Saya bingung. Kakak yang mana? Tanya itu cuma bisa terlontar dalam hati. Tapi rupanya, dia mengetahui kebingungan saya. Maka dia mengingatkan saya kembali soal kejadian yang saya ceritakan tadi. Dari situ barulah saya mengerti. Hanya, yang belum saya mengerti adalah, mengapa dia menganggap saya membenci kakaknya sampai mesti berulang kali dia meminta pada saya untuk tidak membenci kakaknya? Memangnya apa yang sudah saya lakukan pada kakaknya sampai dia berpikiran seperti itu?

Setelah saya tanyakan hal itu padanya, dia menjawab dengan satu kalimat yang membuat saya mengingat tentang undangan perayaan ulang tahun yang saya terima seminggu sebelumnya. Dia bilang, “Teteh nggak dateng ke acara ulang tahun kakak saya kemaren. Semuanya dateng, cuma Teteh doang yang nggak ada.”

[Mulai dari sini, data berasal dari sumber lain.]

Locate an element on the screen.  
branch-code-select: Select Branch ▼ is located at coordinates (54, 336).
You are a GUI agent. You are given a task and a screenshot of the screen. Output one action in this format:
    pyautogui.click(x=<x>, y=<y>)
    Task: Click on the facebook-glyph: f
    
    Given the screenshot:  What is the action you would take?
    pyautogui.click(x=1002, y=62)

Ouwh, ya, ampun! Apa yang dia katakan, mau tidak mau membuat saya harus mengakui kalau sebenarnya, sejak kejadian itu, saya memang jadi begitu membenci kakaknya itu. Kebencian yang membuat saya pada akhirnya selalu berpikiran buruk tentangnya, juga berkali-kali menunjukkan sikap tak bersahabat padanya. Misalnya saja soal undangan ulang tahun itu. Saya sengaja mengabaikannya karena selain saya merasa sama sekali tak mengenalnya, saya juga merasa memang tak perlu mengenalnya. Lalu ketika tanpa sengaja, untuk kesekian kalinya kembali berpapasan dengannya, lagi-lagi saya membalas senyum yang dilontarkannya dengan tatapan sengit. Malah dengan sebal saya melindas kayu yang digunakanannya untuk menghalangi laju sepeda yang saya kendarai sampai patah, lalu mencemoohnya. Juga menggerutu dalam hati setiap kali mendengar beberapa kawan saya (yang kebanyakan memang memujanya) bercerita tentang segala kelebihannya. “Andai kalian tahu, kalau cowok yang kalian puja-puja itu berkelakuan busuk. Hareeeu…!” Selalu begitu reaksi saya.

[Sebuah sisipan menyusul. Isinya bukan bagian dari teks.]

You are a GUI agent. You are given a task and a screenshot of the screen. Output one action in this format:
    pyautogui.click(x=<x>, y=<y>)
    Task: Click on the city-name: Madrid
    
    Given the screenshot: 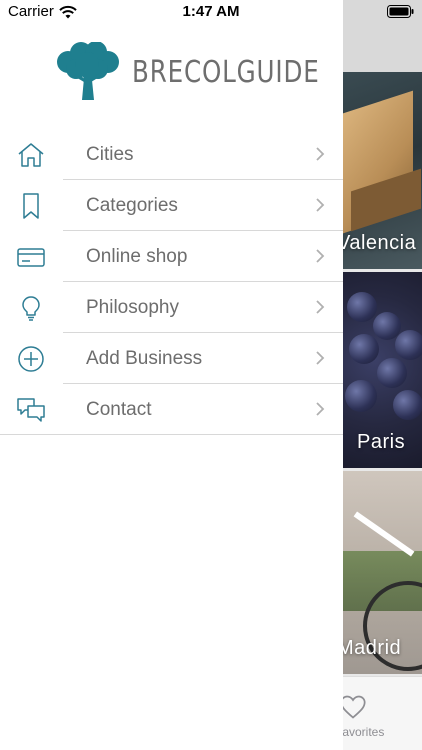 What is the action you would take?
    pyautogui.click(x=372, y=648)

Yang kemudian saya sadari setelah mendengar apa yang dikatakan si perempuan itu adalah, ternyata, kebencian yang saya rasakan terhadap kakaknya telah menjadikan saya orang yang selalu berpikiran picik. Menganggap apa yang dilakukan orang yang saya benci itu selalu salah di mata saya hingga berpikir, bahwa dia, orang yang saya benci itu, memanglah pantas menerima segala sikap tak bersahabat yang saya tujukkan padanya. Tanpa saya sadari, pelan-pelan saya bersikap sama seperti sebagian tetangga dan kawan sebaya saya yang membenci keluarga pertama, yang saya ceritakan di awal tulisan ini. Lalu kalau begitu, apa bedanya saya dengan mereka? Atau, kalaupun memang benar lelaki yang saya benci itu berkelakuan seperti yang selama ini saya tuduhkan, lalu kalau begitu, apa bedanya saya dengan dia? Dan pada akhirnya, saya cuma bisa mengatakan “iya sorry, saya lupa” untuk menjawab pertanyaan perempuan yang baru saya kenal itu.